History books and old magazines are great resources. Most people refer to them when trying to understand another period in time. But I think the most under-used resources we have for time travel are vintage yearbooks.
I have a collection of high school and college yearbooks from the 1900s through the 1980s and I use them more than any other source I have to understand fashion trends. But there is a lot more we can learn from vintage yearbooks.
You can tell a lot about people from yearbooks - you can see what other people thought of them from the messages they wrote, and unlike history books and magazines, that tend to highlight the lives of famous people or celebrities, yearbooks tell the stories of ordinary people.
So here are 5 timeless things you can learn about us as people just by looking through vintage yearbooks.
1. We like pretty things - There have always been popular girls - Let's face it, it's true, and yes, like it or not, they are usually the pretty ones. But you can also learn about vintage beauty through the hairstyles, makeup, and fashion of every decade by looking through yearbooks. They are perfect references for anyone interested in how vintage beauty has changed. Though the standards of beauty might change some, It's funny how you can tell just by the photographs who the IT girls would have been!
Even the advertisements are fascinating - this one for Bernard's hair design shows students under the hair dryers in the 1960's.
2. We like to belong! Band, Pep Squad, Cheer-leading, twirling, Student Government, and Drama - they've pretty much always been around! But the list of clubs has changed quite dramatically throughout the years - though there have always been language clubs, International clubs, and academic honor societies, we no longer see things like the "ham radio club" "happy Homemaker Club" "Womens' Rifle Club" "Stenographer's Club" "non-smoking club" "auto safety club" or "Most Prestigious women Club".
3. We are talented! - From the ethereal 1920's and 1930's Art Deco to the later decades of wartime, bebop and free love; every era has its own unique art style. There is probably no greater art resource to help understand what was happening at the time, than the illustrations by students found on the pages of vintage yearbooks! They may not be Picassos or Warhols, but they are pretty amazing.
4. We have always struggled with gender roles- Sometimes, it looks like gender roles have gone backwards. Just like the times they reflected, the images show the strength of women during the 1940's wartime with Forensic clubs, and women's rifle clubs and then the dramatic return to domesticity in the 1950's. But what HAS changed is that groups traditionally dominated by females like Yearbook, Drama, and student government, are now much more equally distributed in numbers between men and women. Sports have also changed for the better, the vintage yearbooks generally show women only in tennis, gymnastics and "gym".

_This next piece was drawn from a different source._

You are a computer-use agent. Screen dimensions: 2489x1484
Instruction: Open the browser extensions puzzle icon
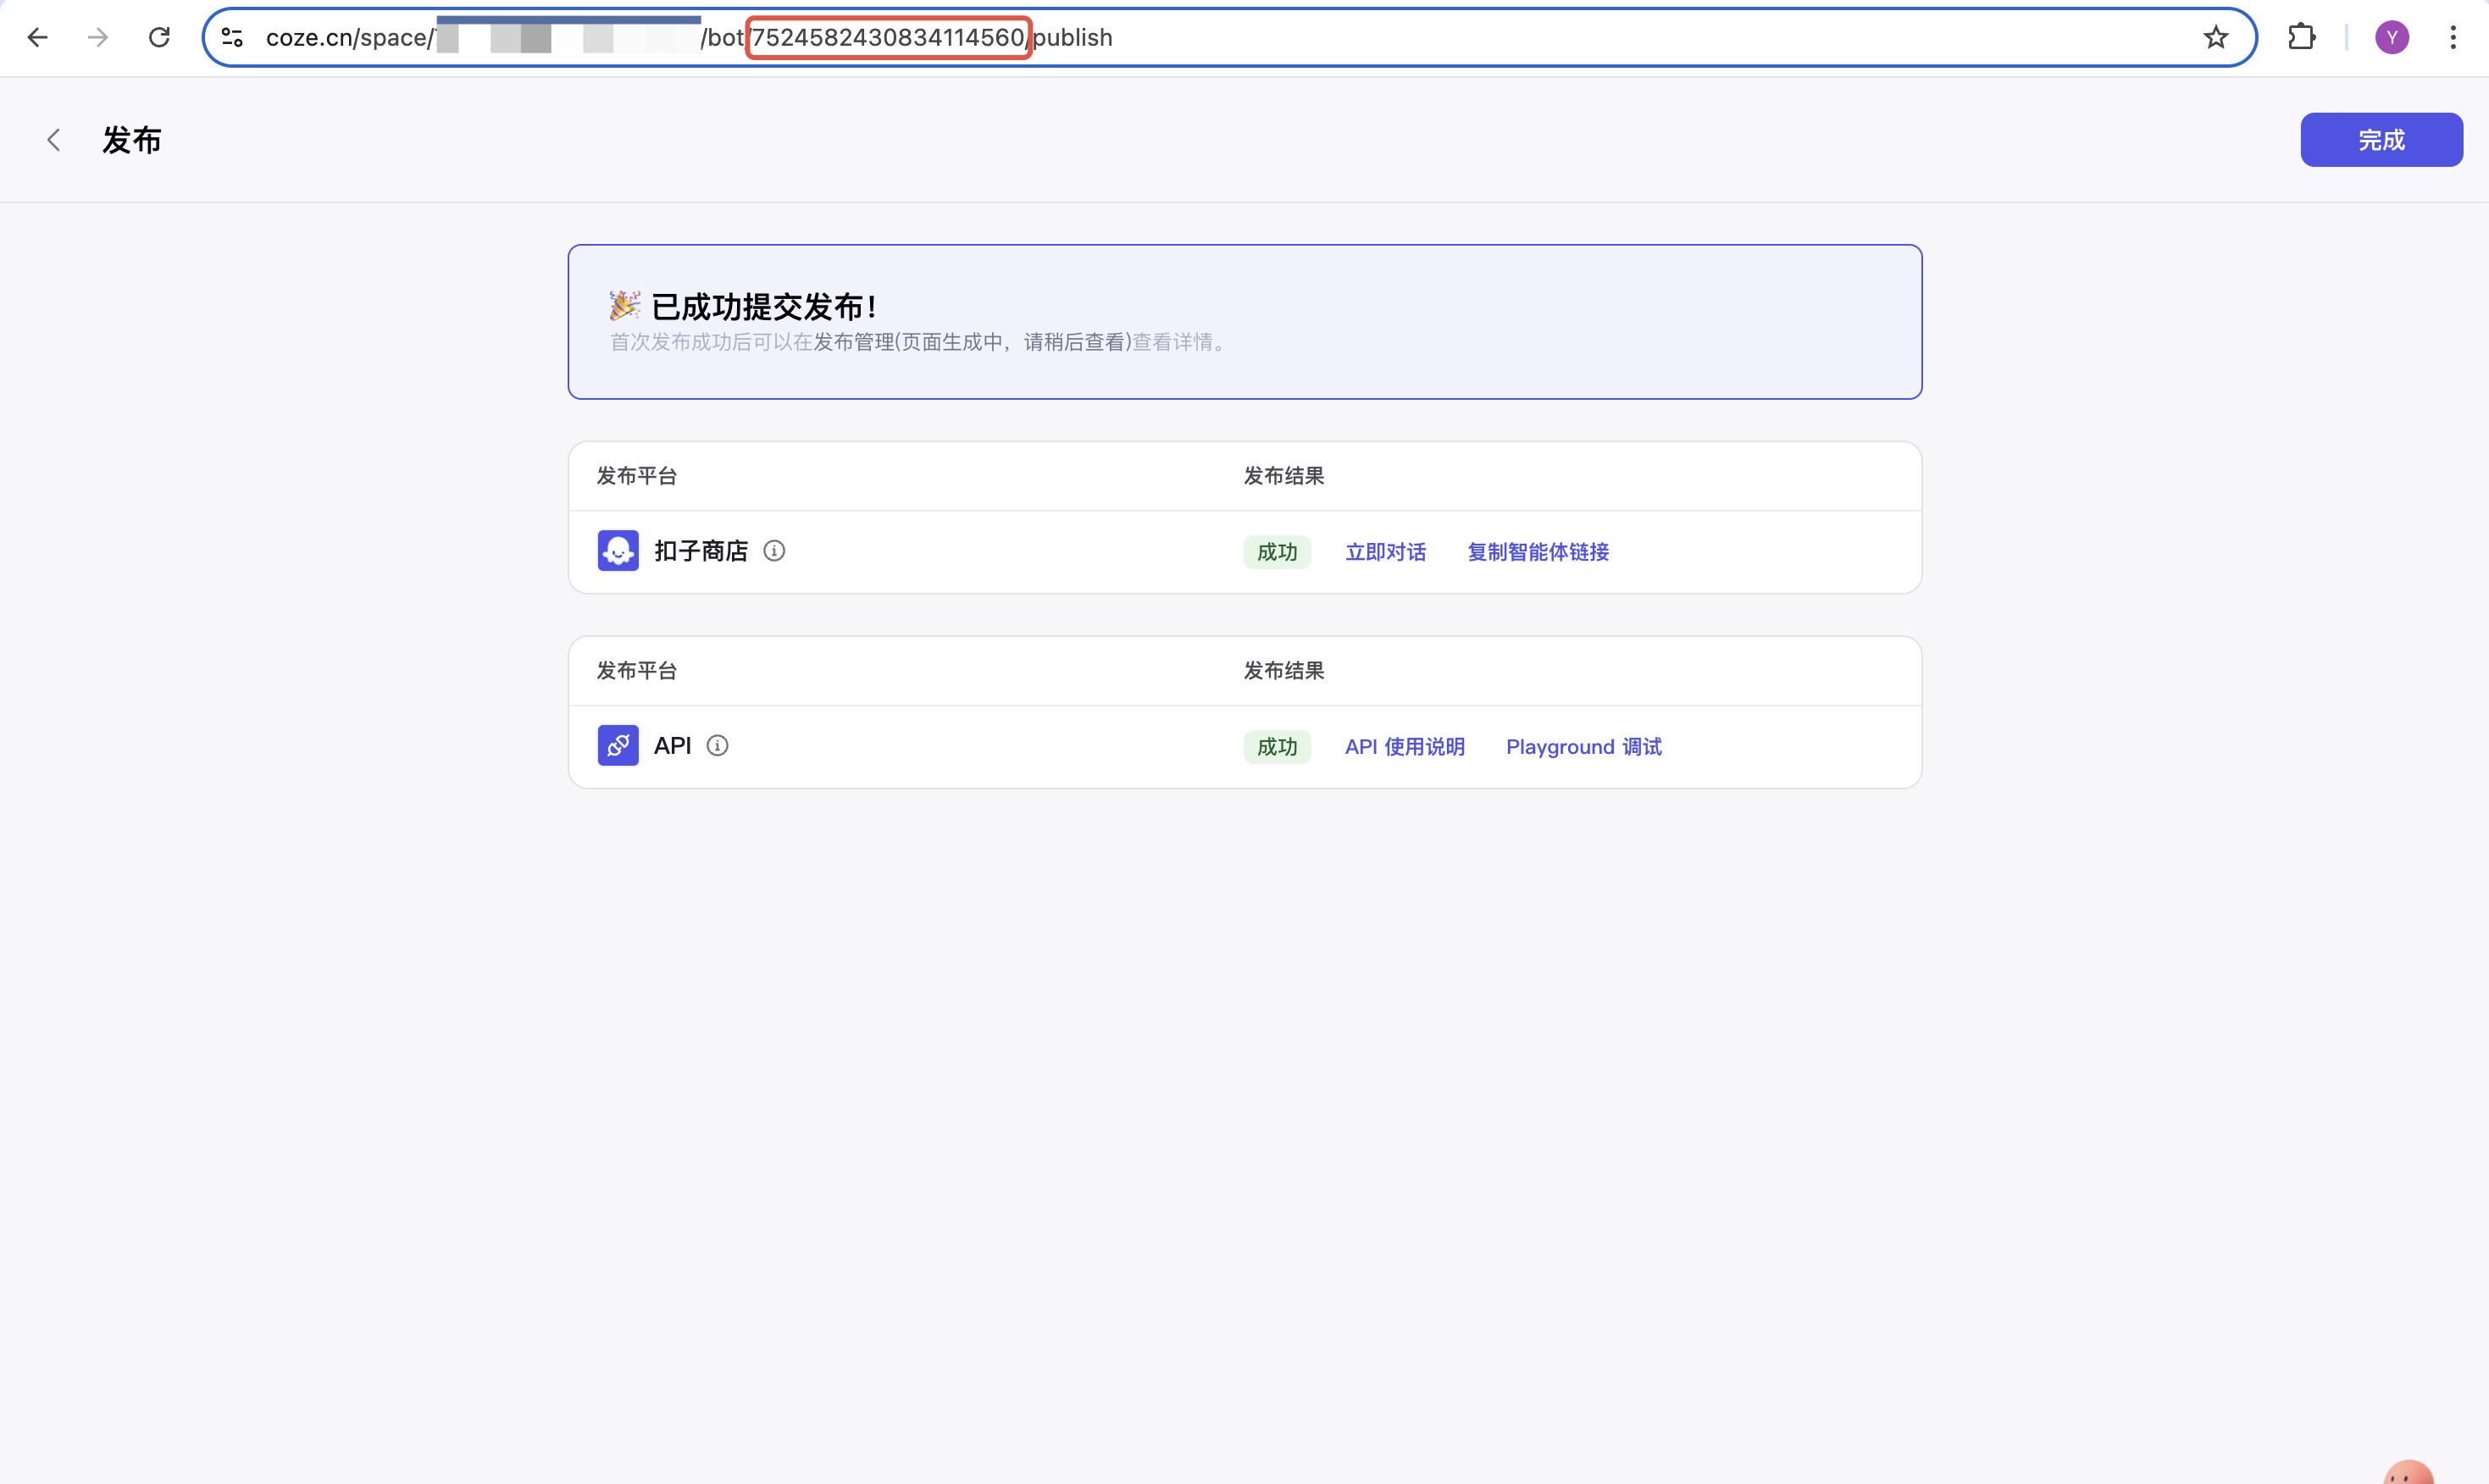[x=2301, y=38]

5. We like to party! A consistent theme in every yearbook is dancing! From pre-prom dinner dates to winter formals, they have been there from the beginning and continue to take center stage in most yearbooks!
I think the main reason I hold on to these vintage yearbooks is because I want the people in them to matter. I believe that as long as people like me find joy in flipping through the pages of these thick volumes of school history and care about the images of the people, now gone, they will somehow, be immortalized. Because, when you get down to it, no one wants to be forgotten.